15. A method of affecting the growth of a plant, plant cell or plant tissue comprising (a) applying to a plant, plant cell or plant tissue an effective amount of one or more of the compounds of claim 1, and (b) incubating the plant, plant cell or plant tissue under conditions sufficient to affect the growth of the plant, plant cell or plant tissue.

16. A method of affecting the regeneration of a plant, plant cell or plant tissue comprising (a) applying to a plant, plant cell or plant tissue an effective amount one or more of the compounds of claim 1, and (b) incubating the plant, plant cell or plant tissue under conditions sufficient to affect the regeneration of the plant, plant cell or plant tissue.

17. A plant culture medium comprising one or more of the compounds of claim 1.

18. The culture medium of claim 17, further comprising at least one cytokinin or giberellin.

19. The culture medium of claim 18, wherein said cytokinin is selected from the group consisting of zeatine, 6-furfurylaminopurine (kinetin), and 6- benzylaminopurine (BAP).

20. A method of cultivating a plant, plant cell or plant tissue in vitro, comprising (a) obtaining a plant, plant cell or plant tissue to be cultivated in vitro, (b) contacting the plant, plant cell or plant tissue with one or more of the plant culture media of claim 17, and (c) incubating the plant, plant cell or plant tissue under conditions suitable to support cultivation of the plant, plant cell or plant tissue in vitro.

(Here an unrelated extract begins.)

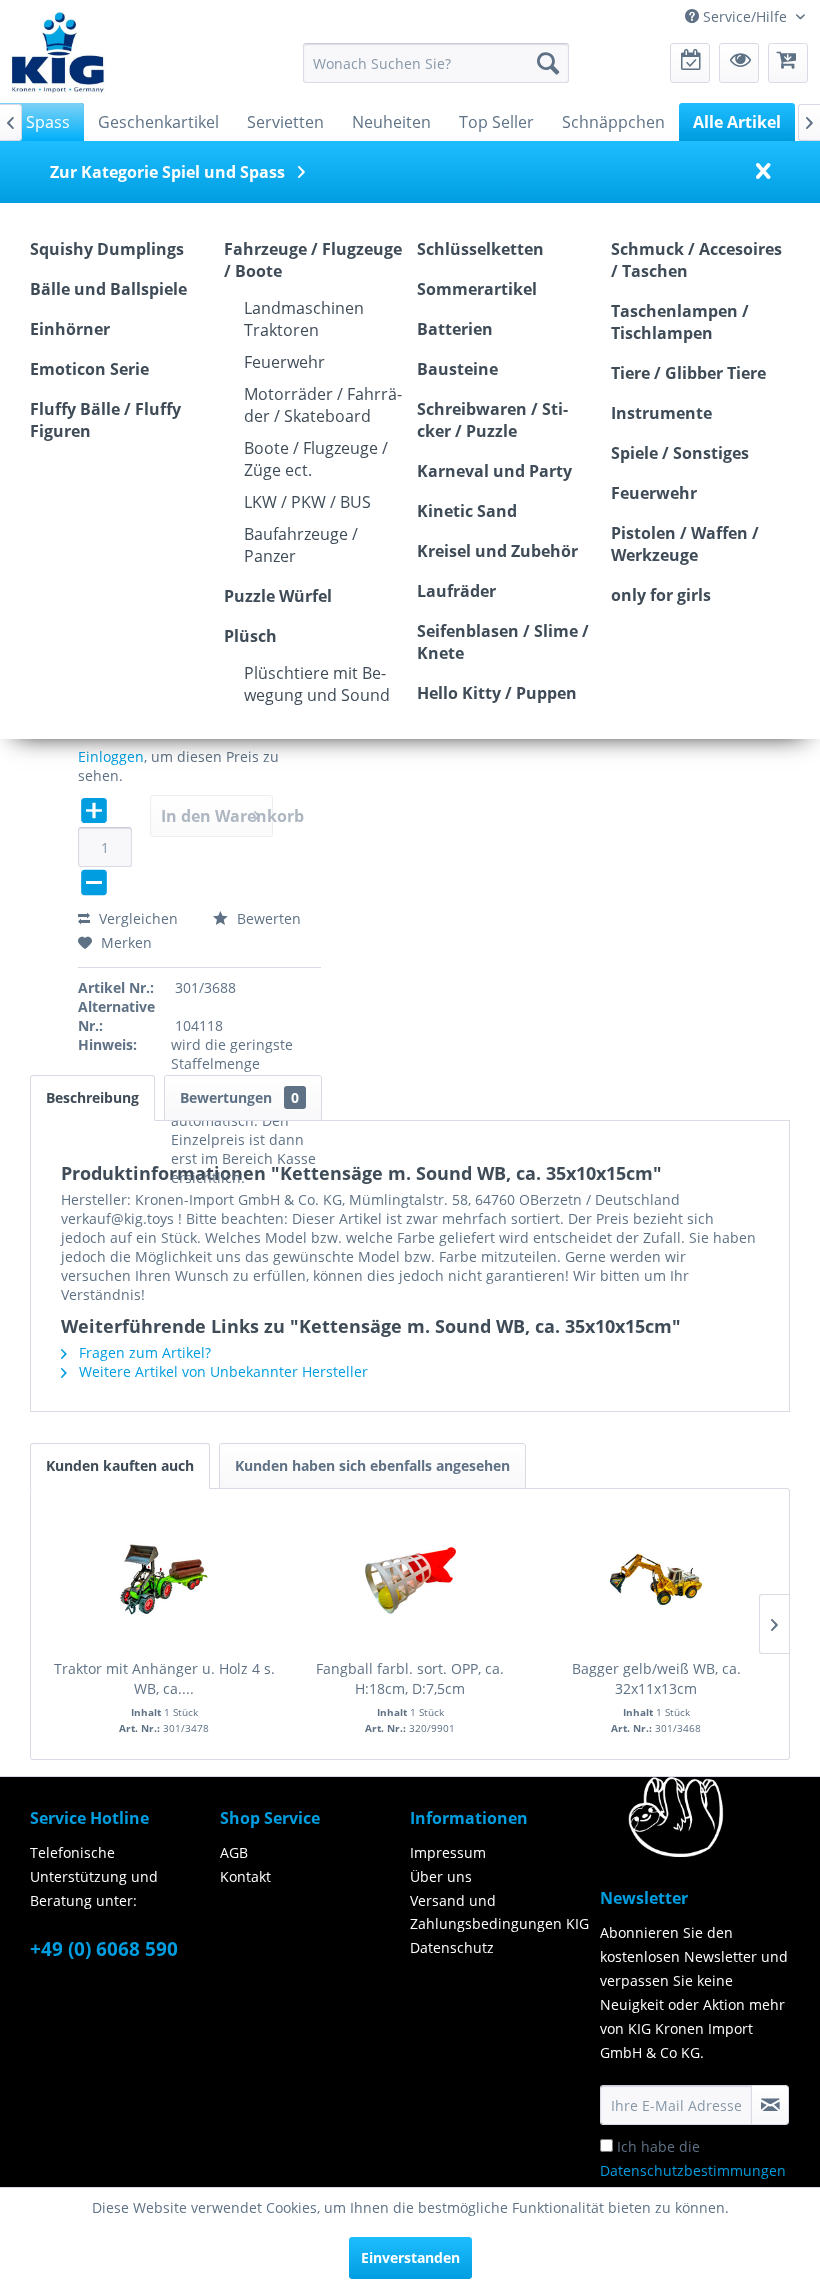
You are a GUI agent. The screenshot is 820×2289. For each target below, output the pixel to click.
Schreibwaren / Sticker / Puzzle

21. A method of producing a transformed plant, plant cell or plant tissue comprising (a) contacting the plant, plant cell or plant tissue with a nucleic acid molecule to be transformed into the plant, plant cell or plant tissue, (b) contacting the plant, plant cell or plant tissue with an effective amount of one or more of the compounds of claim 1, and (c) incubating the plant, plant cell or plant tissue under conditions sufficient to induce transformation of the plant, plant cell or plant tissue with the nucleic acid molecule.

22. A transformed plant, plant cell or plant tissue produced by the method of claim 21.

23. A method of producing a transgenic plant, plant cell or plant tissue comprising (a) contacting the transformed plant, plant cell or plant tissue of claim 22 with one or more of the compounds of claim 1, and (b) incubating the transformed plant, plant cell or plant tissue under conditions sufficient to affect regeneration or growth of the transformed plant, plant cell or plant.

24. A transgenic plant, plant cell or plant tissue produced by the method of claim 23.

25. A method of attenuating or alleviating environmental stress in a plant, plant cell or tissue comprising (a) contacting a plant, plant cell or plant tissue which has been exposed to an environmental stress with an effective amount of one or more of the compounds of claim 1, and (b) incubating said plant, plant cell or plant tissue under conditions sufficient to attenuate or alleviate said stress.

26. The method of claim 25, wherein said environmental stress is selected from the group consisting of drought, excess temperature, diminished temperature, chemical toxicity, pollution, excess light, and diminished light.